A Cesare il comando della Gallia

Ma il vero colpo da maestro, fu il varo della legge Vatinia, dal nome del tribuno che l'aveva proposta, la quale superava la ridicola assegnazione proconsolare operata prima delle elezioni, che avrebbe assegnato a Cesare i boschi e i pascoli d'Italia.

Vatinio propose di assegnare a Cesare il comando della Gallia Cisalpina e dell'Illirico e grazie all'appoggio di Pompeo e Crasso il provvedimento passò senza opposizioni. Anzi il Senato nella sua delibera aggiunse, tra le province assegnate a Cesare, anche la Gallia Narbonese concedendo così al console una grande opportunità che lui saprà sfruttare in modo mirabile, portando il suo potere personale agli estremi.

L'abilità politica di Giulio Cesare trovò la massima espressione proprio in quell'anno, il 59 a.C., preparando il terreno per quella che sarà una delle più grandi imprese della storia antica, la grande guerra Gallica, che a sua volta sarà il preludio per la conquista assoluta del potere.

L'ambizione di Cesare era ormai ai massimi livelli e a questa, il console seppe anche sacrificare la figlia Giulia che diede in sposa proprio a Pompeo.
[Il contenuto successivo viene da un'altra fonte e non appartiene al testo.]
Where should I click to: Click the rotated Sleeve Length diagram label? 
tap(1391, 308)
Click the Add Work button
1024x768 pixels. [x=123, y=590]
Per arrivare al suo scopo Cesare non si preoccupò neanche del fatto che la figlia fosse già fidanzata con Servilio Cepione: il giovane venne congedato senza tanti complimenti.

Il matrimonio diventava a tutti gli effetti un fatto politico e lo stesso Cesare in quei giorni si sposava con Calpurnia, la figlia di Lucio Pisone, che Giulio Cesare fece designare come console per l'anno successivo.